Lights sweet crude for August delivery, the new US front month contract, added 63 cents or 1% to end at $61.01 a barrel on the New York Mercantile Exchange.
Brent for August delivery added $1.11 or 1.8% to end the session at $64.45 a barrel on the London based ICE Futures Exchange.
Also aiding the rally were reports talks between Iran and its international negotiators over a potential nuclear agreement had hit a snag potentially delaying a potential deal.
Traders expect the international community to lift economic sanctions on the Islamic country once a deal to limit its nuclear program is agreed on. This will result in Iran increasing its oil exports, which were curbed by the sanctions, potentially worsening the global glut.

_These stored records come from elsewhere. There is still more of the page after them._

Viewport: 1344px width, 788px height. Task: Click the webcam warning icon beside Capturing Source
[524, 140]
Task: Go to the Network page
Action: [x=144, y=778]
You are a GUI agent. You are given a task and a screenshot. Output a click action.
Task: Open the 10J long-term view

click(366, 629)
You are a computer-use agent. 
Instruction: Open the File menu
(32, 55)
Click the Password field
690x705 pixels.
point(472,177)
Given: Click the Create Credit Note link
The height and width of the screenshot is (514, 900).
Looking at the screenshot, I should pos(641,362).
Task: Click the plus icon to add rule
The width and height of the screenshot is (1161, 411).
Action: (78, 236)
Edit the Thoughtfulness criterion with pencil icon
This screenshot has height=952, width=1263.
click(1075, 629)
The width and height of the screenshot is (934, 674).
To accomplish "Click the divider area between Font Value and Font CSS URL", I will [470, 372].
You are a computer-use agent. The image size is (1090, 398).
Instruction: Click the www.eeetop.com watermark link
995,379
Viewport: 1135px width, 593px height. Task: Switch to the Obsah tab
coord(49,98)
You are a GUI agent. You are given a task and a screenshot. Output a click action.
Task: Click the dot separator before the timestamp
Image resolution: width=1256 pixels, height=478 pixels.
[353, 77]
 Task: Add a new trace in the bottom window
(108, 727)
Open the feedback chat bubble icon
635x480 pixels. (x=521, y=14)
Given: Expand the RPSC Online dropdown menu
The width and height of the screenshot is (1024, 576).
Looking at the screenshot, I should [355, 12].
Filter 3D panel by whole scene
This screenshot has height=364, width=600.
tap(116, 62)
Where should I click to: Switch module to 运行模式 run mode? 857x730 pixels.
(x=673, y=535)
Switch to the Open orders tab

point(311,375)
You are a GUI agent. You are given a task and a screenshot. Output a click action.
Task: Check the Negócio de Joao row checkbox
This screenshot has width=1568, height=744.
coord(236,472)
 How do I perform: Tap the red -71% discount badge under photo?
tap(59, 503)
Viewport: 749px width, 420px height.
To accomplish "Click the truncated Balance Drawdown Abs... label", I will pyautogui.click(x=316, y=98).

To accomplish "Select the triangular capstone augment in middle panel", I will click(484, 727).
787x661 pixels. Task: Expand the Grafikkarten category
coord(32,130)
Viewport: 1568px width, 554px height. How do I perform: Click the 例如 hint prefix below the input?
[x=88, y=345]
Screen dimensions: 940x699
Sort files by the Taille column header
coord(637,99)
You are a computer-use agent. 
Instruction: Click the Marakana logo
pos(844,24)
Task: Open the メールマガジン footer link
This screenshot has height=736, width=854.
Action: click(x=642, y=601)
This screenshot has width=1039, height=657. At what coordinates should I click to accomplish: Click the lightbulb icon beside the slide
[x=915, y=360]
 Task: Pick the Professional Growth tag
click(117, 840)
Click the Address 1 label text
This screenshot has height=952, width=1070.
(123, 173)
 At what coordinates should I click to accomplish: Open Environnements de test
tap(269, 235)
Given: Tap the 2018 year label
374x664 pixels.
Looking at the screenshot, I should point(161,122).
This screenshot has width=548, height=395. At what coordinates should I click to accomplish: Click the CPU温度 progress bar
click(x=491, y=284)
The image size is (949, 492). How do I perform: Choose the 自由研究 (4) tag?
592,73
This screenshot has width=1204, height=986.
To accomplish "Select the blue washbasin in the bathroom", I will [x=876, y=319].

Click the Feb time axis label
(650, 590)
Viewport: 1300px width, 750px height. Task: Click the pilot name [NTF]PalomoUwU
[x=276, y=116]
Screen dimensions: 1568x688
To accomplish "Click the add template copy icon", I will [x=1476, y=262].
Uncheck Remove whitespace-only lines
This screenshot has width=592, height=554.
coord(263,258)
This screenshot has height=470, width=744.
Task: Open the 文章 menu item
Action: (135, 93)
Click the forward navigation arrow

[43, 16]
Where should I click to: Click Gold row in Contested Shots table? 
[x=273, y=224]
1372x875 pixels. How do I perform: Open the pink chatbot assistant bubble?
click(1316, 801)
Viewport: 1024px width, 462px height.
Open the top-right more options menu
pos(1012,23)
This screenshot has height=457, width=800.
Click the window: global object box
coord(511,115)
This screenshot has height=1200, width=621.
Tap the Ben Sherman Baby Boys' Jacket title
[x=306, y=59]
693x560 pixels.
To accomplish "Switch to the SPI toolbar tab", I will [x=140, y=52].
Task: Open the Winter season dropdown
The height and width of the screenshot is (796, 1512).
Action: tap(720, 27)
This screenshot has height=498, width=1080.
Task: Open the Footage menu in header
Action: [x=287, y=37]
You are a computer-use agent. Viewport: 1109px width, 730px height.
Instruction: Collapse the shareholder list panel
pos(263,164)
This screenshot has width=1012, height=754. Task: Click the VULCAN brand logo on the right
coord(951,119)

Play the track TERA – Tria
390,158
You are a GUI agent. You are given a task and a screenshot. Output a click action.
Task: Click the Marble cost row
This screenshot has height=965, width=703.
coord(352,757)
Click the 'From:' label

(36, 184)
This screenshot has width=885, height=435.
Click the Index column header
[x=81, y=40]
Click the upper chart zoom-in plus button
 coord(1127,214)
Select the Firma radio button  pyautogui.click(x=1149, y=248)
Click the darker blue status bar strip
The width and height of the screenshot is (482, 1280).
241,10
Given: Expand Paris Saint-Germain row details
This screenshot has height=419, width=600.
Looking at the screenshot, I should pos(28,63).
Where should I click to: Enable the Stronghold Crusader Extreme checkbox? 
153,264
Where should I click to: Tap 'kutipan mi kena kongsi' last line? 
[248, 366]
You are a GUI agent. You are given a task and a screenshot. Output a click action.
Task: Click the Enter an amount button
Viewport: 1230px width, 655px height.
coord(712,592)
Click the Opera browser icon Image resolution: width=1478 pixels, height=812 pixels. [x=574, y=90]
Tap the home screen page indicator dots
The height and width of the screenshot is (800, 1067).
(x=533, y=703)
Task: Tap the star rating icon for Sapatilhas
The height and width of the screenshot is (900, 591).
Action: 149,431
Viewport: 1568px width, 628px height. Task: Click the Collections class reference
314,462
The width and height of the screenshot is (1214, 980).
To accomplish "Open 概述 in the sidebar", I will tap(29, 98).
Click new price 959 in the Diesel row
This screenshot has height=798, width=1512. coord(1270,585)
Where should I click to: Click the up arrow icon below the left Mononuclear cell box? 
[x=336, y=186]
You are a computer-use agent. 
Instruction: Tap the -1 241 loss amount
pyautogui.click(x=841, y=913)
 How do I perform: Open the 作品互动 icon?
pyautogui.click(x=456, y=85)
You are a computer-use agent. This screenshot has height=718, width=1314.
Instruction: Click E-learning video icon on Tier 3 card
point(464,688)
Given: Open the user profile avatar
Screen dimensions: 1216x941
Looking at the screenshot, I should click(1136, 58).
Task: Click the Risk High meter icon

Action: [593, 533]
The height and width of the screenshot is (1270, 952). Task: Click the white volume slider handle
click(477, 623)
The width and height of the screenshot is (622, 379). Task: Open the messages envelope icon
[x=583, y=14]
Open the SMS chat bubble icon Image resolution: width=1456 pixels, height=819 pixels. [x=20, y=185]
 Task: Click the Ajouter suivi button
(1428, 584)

The American Petroleum Institute reported that oil stockpiles had fallen for the eighth straight week declining by 3.2 million barrels for the week ending June 20. The decline exceeded the 2.1 million barrel consensus estimate of analysts polled by the Wall Street Journal.
Futures of petroleum products like ultra low sulfur diesel and gasoline rallied more than crude to lead Tuesday’s gains.
“I’m guessing people who were short the ULSD and gasoline cracks the past few days took some profit to push those markets higher,” David Thompson, executive vice president of energy commodities brokerage Powerhouse in Washington, told Reuters.
“Technical and buy-stop orders were probably activated in the process.”
The rally was however capped by a stronger dollar which continued its rally against a basket of foreign currencies on the uncertainty over Greece.
A stronger dollar is bearish for the demand of commodities denominated in Dollars like oil as it makes them harder to afford to holders of foreign currencies.